Water hydrocharis morsus-ranae free-floating; keep on the surface of still or slow water. Not rooted in soil; it floats with dangling roots absorbing nutrients from the water. Thrives in calm, nutrient-rich ponds and dislikes turbulence and strong current. The finger-test (or lifting the pot to feel its weight) beats a fixed weekly calendar because pot size, light, and season all change how fast the soil dries.
Is hydrocharis morsus-ranae toxic to cats and dogs?
Hydrocharis morsus-ranae is mildly toxic to pets. Hydrocharis morsus-ranae is not individually listed on the ASPCA Toxic/Non-Toxic Plants database, so its pet status is uncertain. While not reported as a significant toxin, treat it as a non-food plant, discourage pets from eating it, and verify with a vet if ingestion is suspected.
What USDA hardiness zone does hydrocharis morsus-ranae grow in?
Hydrocharis morsus-ranae is rated for USDA zone 5-10 (outdoor pond) and RHS hardiness H5. Outside that range, grow it as a container plant that overwinters indoors before the first hard frost.

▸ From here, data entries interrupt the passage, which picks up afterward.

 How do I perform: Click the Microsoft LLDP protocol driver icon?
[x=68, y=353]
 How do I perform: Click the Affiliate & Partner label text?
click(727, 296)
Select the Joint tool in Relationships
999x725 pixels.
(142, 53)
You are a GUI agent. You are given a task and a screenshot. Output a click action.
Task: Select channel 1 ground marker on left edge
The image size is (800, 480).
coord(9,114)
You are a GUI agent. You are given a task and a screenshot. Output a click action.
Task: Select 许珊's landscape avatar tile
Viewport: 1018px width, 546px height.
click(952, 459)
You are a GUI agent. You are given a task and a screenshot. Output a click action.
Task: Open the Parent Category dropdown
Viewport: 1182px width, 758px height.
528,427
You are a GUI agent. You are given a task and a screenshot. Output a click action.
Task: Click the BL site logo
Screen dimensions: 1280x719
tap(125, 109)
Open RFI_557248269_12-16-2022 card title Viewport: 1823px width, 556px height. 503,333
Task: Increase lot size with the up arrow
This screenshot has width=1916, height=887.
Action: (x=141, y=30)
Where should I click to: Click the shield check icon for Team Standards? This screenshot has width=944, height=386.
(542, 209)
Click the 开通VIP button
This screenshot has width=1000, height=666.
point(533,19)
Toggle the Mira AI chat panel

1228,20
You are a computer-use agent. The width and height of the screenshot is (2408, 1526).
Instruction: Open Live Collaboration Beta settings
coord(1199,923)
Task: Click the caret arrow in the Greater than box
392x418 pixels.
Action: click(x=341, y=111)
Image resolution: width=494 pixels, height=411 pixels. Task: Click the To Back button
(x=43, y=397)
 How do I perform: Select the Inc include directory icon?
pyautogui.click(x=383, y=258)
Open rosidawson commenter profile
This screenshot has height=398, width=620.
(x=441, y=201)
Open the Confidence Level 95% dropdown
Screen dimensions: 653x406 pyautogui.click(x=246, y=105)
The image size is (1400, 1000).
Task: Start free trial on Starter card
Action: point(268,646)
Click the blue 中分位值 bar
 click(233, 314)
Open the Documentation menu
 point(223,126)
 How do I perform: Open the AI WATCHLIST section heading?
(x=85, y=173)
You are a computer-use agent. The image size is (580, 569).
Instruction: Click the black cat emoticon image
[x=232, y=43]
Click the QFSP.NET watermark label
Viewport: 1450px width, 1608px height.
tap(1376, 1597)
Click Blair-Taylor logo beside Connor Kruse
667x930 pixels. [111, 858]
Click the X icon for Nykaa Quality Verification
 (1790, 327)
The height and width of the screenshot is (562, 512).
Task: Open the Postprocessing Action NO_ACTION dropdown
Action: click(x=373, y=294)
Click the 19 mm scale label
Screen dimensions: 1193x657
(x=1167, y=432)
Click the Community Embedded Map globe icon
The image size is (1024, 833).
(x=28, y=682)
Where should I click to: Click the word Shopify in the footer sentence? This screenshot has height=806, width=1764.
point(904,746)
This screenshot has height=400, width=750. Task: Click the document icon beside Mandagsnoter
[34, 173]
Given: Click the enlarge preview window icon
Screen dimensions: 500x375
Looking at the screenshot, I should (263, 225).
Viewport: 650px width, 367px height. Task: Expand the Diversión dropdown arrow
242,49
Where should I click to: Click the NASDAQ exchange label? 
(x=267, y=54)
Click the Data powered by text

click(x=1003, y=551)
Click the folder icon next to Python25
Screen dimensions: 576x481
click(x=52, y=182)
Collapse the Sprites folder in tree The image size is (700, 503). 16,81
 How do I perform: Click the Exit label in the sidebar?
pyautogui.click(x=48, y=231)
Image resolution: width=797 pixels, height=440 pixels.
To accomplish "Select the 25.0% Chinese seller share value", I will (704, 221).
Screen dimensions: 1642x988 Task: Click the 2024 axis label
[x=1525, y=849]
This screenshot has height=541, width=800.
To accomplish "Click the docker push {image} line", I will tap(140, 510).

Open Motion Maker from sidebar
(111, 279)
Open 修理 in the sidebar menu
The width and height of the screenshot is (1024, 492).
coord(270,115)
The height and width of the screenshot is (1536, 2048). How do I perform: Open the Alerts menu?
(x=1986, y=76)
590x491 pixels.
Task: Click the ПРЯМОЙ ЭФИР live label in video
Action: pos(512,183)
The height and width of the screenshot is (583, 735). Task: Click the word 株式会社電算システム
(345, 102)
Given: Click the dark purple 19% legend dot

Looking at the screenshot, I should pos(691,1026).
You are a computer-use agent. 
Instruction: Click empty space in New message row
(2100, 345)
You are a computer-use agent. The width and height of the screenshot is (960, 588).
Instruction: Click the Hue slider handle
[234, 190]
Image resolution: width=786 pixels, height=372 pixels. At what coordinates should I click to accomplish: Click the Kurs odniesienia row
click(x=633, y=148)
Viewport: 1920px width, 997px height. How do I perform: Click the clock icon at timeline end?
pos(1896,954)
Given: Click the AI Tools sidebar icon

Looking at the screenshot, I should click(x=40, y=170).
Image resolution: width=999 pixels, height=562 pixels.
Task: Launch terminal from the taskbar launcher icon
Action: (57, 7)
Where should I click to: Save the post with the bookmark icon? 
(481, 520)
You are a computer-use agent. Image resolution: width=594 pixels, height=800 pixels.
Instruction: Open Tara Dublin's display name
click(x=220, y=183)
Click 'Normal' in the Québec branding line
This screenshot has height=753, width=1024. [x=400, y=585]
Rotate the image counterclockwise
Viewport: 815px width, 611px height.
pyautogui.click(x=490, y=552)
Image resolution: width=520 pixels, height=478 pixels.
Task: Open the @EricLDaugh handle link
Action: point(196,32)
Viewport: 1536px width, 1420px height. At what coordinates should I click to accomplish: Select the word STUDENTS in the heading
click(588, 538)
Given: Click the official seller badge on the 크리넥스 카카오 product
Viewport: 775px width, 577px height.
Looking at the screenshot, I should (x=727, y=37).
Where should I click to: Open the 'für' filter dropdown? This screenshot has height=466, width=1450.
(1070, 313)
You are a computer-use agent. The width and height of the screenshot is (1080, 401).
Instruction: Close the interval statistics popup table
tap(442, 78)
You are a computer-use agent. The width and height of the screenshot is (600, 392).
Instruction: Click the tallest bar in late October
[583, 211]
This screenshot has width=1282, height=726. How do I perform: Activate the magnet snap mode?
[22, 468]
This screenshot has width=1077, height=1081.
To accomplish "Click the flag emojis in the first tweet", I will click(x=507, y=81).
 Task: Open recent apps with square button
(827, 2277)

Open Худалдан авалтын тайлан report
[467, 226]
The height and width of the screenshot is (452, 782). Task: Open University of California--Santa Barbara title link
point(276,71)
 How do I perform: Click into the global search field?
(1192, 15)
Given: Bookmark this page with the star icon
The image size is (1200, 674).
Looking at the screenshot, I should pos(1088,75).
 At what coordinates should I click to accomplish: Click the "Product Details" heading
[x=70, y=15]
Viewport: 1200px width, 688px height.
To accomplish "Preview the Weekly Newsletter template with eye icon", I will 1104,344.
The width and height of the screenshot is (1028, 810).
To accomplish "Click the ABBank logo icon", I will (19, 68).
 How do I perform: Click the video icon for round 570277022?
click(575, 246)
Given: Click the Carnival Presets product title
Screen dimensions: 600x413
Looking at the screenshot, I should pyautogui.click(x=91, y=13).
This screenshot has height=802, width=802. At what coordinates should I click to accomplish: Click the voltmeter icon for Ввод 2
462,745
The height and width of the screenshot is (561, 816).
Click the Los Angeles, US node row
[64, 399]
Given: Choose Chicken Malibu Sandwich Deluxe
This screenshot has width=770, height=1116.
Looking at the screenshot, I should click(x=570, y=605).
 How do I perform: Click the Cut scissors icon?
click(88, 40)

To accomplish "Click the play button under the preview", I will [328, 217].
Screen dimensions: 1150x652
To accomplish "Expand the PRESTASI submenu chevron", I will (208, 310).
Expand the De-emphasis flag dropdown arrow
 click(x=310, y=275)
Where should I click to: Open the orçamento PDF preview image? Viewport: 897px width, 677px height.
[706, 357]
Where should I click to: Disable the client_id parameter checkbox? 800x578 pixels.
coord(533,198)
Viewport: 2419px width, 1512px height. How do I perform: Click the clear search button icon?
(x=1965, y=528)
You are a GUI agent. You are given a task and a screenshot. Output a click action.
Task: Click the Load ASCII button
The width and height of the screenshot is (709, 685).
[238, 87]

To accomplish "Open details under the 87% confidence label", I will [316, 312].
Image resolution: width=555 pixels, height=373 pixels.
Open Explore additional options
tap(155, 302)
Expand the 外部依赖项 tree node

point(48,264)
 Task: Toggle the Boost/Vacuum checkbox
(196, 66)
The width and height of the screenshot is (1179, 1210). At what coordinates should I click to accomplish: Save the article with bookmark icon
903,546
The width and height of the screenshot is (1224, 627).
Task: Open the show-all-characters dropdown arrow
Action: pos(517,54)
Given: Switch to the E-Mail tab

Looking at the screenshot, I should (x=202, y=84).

Hydrocharis morsus-ranae deep-dive guides
Every aspect of hydrocharis morsus-ranae care, each with its own calibrated guide:
- Hydrocharis morsus-ranae watering schedule
- Hydrocharis morsus-ranae light requirements
- Best soil mix for hydrocharis morsus-ranae
- Hydrocharis morsus-ranae fertilizing guide
- When to repot hydrocharis morsus-ranae
- How to propagate hydrocharis morsus-ranae
- Hydrocharis morsus-ranae growth rate & size
- Hydrocharis morsus-ranae cold hardiness
- Hydrocharis morsus-ranae temperature & humidity
- Is hydrocharis morsus-ranae toxic to cats & dogs?
- Is hydrocharis morsus-ranae toxic to cats?
- Is hydrocharis morsus-ranae toxic to dogs?
- Getting hydrocharis morsus-ranae to bloom
Featured in these plant shortlists
Hydrocharis morsus-ranae qualifies for 5 curated Growli shortlists — each one filtered objectively from our structured plant-care library, so the selection is consistent and checkable:
- Best flowering houseplants — Indoor plants grown for their blooms — selected from the flowering species in Growli’s plant-care library.
- Best small & tabletop houseplants — Compact houseplants that stay under about 40 cm — desk, shelf and windowsill plants that never outgrow a small space.
- Best houseplants for full sun — Houseplants that want direct sun — the species for a hot south or west-facing windowsill where shade-lovers scorch.
- Best houseplants for a cool room — Houseplants that tolerate cool conditions down to about 10°C — for an unheated spare room, hallway, porch or a home kept cool.
- Best fast-growing houseplants — Houseplants documented as fast or vigorous growers — quick to fill a pot, cover a pole or trail down a shelf.
- Browse all 29 plant shortlists — pet-safe, low-light, drought-tolerant and more
Related guides
Hydrocharis morsus-ranae is also known as Frogbit, Common Frogbit, and European Frogbit.